What to work on -
The answer must be the lines from the one that holds "mulch in vegetable" through the final line of the data, copied exactly, with no pictures.
Data shown Start Marker
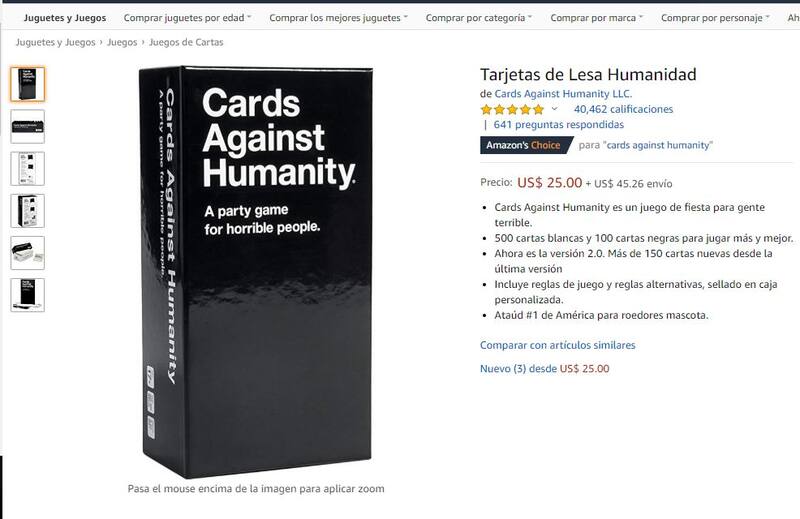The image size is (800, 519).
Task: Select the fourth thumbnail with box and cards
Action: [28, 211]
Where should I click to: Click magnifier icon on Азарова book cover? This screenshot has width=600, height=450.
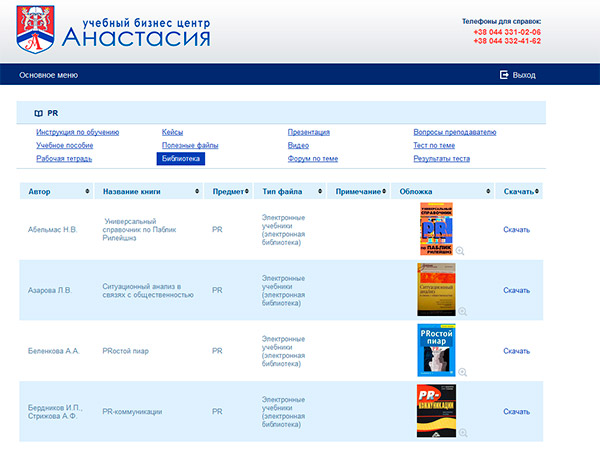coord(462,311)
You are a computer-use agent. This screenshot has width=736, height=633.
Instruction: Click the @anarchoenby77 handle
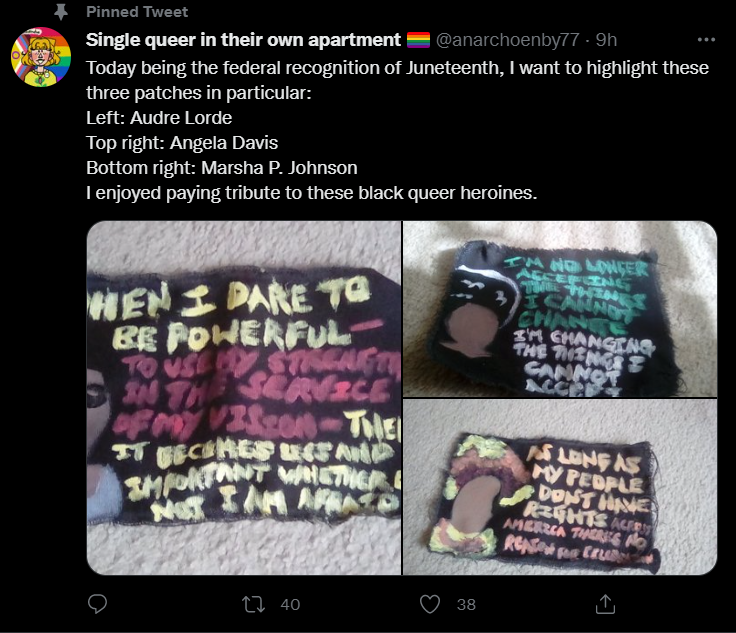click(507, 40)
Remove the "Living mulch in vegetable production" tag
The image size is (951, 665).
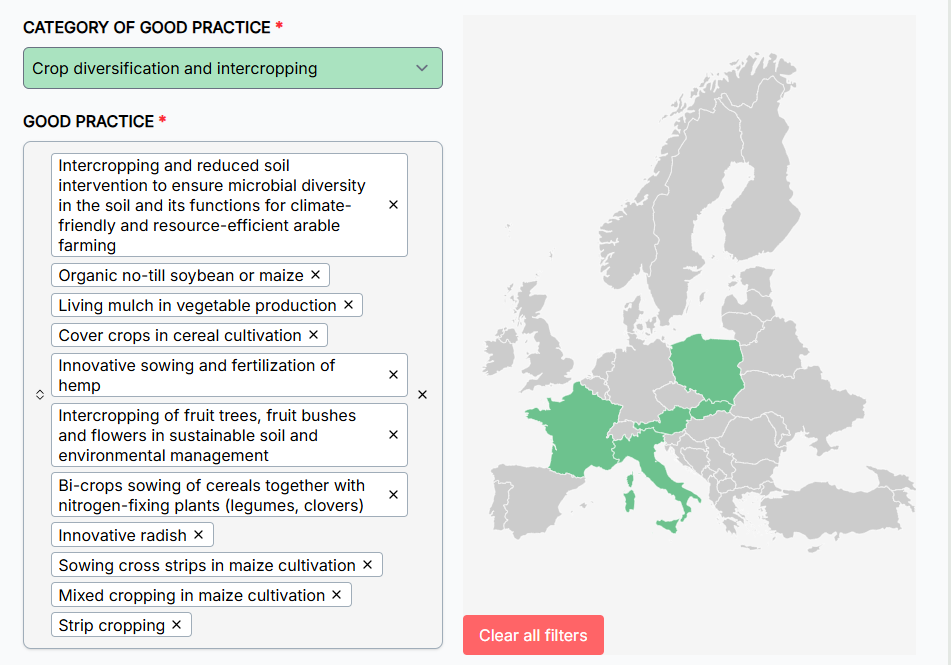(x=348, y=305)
Data shown End Marker
Response -
Remove the "Living mulch in vegetable production" tag
The image size is (951, 665).
(x=348, y=305)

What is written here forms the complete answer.